— What the task requires —
Could you find every line in the records below that contains the word "computer" and copy it?

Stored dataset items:
::::::
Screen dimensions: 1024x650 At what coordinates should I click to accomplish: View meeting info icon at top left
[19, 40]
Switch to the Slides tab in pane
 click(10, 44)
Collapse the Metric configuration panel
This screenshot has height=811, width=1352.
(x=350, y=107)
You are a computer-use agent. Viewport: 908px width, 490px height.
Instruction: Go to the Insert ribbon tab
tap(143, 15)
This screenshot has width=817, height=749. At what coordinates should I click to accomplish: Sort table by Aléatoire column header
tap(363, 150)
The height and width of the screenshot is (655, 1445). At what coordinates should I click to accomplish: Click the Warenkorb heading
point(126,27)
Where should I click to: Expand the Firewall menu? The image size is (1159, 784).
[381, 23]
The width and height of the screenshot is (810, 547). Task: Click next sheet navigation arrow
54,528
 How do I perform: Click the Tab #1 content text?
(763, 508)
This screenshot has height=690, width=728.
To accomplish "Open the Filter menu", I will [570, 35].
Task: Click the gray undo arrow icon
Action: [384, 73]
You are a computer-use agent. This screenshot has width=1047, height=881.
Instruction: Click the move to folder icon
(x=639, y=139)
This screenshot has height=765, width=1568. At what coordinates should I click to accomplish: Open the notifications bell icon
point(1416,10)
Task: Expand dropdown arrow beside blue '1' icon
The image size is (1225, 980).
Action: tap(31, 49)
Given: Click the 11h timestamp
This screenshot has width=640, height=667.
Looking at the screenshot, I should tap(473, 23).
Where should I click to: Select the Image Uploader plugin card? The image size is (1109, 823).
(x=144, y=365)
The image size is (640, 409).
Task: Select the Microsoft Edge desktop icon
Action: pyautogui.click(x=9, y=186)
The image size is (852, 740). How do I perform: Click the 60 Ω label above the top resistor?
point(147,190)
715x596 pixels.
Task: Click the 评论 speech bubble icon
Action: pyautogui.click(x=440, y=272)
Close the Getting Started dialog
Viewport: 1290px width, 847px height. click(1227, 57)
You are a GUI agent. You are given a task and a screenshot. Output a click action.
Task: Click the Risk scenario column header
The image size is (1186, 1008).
::::::
— Answer to this problem —
You are a computer-use agent. Viewport: 908px width, 490px height.
You are a computer-use agent. This screenshot has width=1047, height=881.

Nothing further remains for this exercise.